• _MATERIAL SUPPLIED_
* BEGIN *
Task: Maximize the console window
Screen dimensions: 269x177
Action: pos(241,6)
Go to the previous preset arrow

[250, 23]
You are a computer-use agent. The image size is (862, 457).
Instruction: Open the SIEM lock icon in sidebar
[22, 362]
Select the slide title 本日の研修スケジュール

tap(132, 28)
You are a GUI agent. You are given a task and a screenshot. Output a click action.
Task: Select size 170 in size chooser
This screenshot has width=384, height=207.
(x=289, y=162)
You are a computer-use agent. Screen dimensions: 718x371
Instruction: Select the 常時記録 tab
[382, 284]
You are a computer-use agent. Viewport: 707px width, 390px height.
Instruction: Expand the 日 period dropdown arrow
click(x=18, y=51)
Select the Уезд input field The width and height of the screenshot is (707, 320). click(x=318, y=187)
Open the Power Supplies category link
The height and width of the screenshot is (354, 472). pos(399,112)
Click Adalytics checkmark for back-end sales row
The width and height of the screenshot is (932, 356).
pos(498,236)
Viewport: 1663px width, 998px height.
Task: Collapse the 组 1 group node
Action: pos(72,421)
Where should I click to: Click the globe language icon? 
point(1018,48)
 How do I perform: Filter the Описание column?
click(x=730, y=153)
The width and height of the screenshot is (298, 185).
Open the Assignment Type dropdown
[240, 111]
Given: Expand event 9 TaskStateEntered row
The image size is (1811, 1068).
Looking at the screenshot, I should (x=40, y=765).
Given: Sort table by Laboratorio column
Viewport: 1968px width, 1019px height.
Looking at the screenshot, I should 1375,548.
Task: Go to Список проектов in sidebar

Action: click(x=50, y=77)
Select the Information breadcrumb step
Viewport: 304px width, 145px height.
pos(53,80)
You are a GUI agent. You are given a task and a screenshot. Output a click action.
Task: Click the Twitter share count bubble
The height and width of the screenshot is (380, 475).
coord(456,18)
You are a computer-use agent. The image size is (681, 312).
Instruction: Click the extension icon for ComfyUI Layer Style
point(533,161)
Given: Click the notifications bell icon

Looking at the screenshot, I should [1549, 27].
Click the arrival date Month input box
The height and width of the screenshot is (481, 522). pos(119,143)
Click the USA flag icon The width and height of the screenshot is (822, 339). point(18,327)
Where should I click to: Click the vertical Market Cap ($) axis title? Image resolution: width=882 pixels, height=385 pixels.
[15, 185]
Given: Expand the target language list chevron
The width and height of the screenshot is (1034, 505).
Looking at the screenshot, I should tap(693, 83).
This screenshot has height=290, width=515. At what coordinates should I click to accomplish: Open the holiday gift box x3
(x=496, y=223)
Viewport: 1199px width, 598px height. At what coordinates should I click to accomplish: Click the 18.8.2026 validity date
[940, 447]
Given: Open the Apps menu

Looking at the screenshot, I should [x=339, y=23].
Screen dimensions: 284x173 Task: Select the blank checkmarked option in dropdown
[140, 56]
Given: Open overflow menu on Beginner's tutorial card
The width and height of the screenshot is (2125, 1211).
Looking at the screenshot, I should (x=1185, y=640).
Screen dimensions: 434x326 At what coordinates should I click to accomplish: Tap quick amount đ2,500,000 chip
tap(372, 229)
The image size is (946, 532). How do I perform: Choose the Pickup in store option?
* END *
• _PROBLEM REQUIREMENTS_
Recast every line of the records above as a two-column Markdown table, with columns headed Row and Line: number the rows in order and omit blank lines.

• _ANSWER TO THE TASK_
| Row | Line |
|---|---|
| 1 | Task: Maximize the console window |
| 2 | Screen dimensions: 269x177 |
| 3 | Action: pos(241,6) |
| 4 | Go to the previous preset arrow |
| 5 | [250, 23] |
| 6 | You are a computer-use agent. The image size is (862, 457). |
| 7 | Instruction: Open the SIEM lock icon in sidebar |
| 8 | [22, 362] |
| 9 | Select the slide title 本日の研修スケジュール |
| 10 | tap(132, 28) |
| 11 | You are a GUI agent. You are given a task and a screenshot. Output a click action. |
| 12 | Task: Select size 170 in size chooser |
| 13 | This screenshot has width=384, height=207. |
| 14 | (x=289, y=162) |
| 15 | You are a computer-use agent. Screen dimensions: 718x371 |
| 16 | Instruction: Select the 常時記録 tab |
| 17 | [382, 284] |
| 18 | You are a computer-use agent. Viewport: 707px width, 390px height. |
| 19 | Instruction: Expand the 日 period dropdown arrow |
| 20 | click(x=18, y=51) |
| 21 | Select the Уезд input field The width and height of the screenshot is (707, 320). click(x=318, y=187) |
| 22 | Open the Power Supplies category link |
| 23 | The height and width of the screenshot is (354, 472). pos(399,112) |
| 24 | Click Adalytics checkmark for back-end sales row |
| 25 | The width and height of the screenshot is (932, 356). |
| 26 | pos(498,236) |
| 27 | Viewport: 1663px width, 998px height. |
| 28 | Task: Collapse the 组 1 group node |
| 29 | Action: pos(72,421) |
| 30 | Where should I click to: Click the globe language icon?  |
| 31 | point(1018,48) |
| 32 |  How do I perform: Filter the Описание column? |
| 33 | click(x=730, y=153) |
| 34 | The width and height of the screenshot is (298, 185). |
| 35 | Open the Assignment Type dropdown |
| 36 | [240, 111] |
| 37 | Given: Expand event 9 TaskStateEntered row |
| 38 | The image size is (1811, 1068). |
| 39 | Looking at the screenshot, I should (x=40, y=765). |
| 40 | Given: Sort table by Laboratorio column |
| 41 | Viewport: 1968px width, 1019px height. |
| 42 | Looking at the screenshot, I should 1375,548. |
| 43 | Task: Go to Список проектов in sidebar |
| 44 | Action: click(x=50, y=77) |
| 45 | Select the Information breadcrumb step |
| 46 | Viewport: 304px width, 145px height. |
| 47 | pos(53,80) |
| 48 | You are a GUI agent. You are given a task and a screenshot. Output a click action. |
| 49 | Task: Click the Twitter share count bubble |
| 50 | The height and width of the screenshot is (380, 475). |
| 51 | coord(456,18) |
| 52 | You are a computer-use agent. The image size is (681, 312). |
| 53 | Instruction: Click the extension icon for ComfyUI Layer Style |
| 54 | point(533,161) |
| 55 | Given: Click the notifications bell icon |
| 56 | Looking at the screenshot, I should [1549, 27]. |
| 57 | Click the arrival date Month input box |
| 58 | The height and width of the screenshot is (481, 522). pos(119,143) |
| 59 | Click the USA flag icon The width and height of the screenshot is (822, 339). point(18,327) |
| 60 | Where should I click to: Click the vertical Market Cap ($) axis title? Image resolution: width=882 pixels, height=385 pixels. |
| 61 | [15, 185] |
| 62 | Given: Expand the target language list chevron |
| 63 | The width and height of the screenshot is (1034, 505). |
| 64 | Looking at the screenshot, I should tap(693, 83). |
| 65 | This screenshot has height=290, width=515. At what coordinates should I click to accomplish: Open the holiday gift box x3 |
| 66 | (x=496, y=223) |
| 67 | Viewport: 1199px width, 598px height. At what coordinates should I click to accomplish: Click the 18.8.2026 validity date |
| 68 | [940, 447] |
| 69 | Given: Open the Apps menu |
| 70 | Looking at the screenshot, I should [x=339, y=23]. |
| 71 | Screen dimensions: 284x173 Task: Select the blank checkmarked option in dropdown |
| 72 | [140, 56] |
| 73 | Given: Open overflow menu on Beginner's tutorial card |
| 74 | The width and height of the screenshot is (2125, 1211). |
| 75 | Looking at the screenshot, I should (x=1185, y=640). |
| 76 | Screen dimensions: 434x326 At what coordinates should I click to accomplish: Tap quick amount đ2,500,000 chip |
| 77 | tap(372, 229) |
| 78 | The image size is (946, 532). How do I perform: Choose the Pickup in store option? |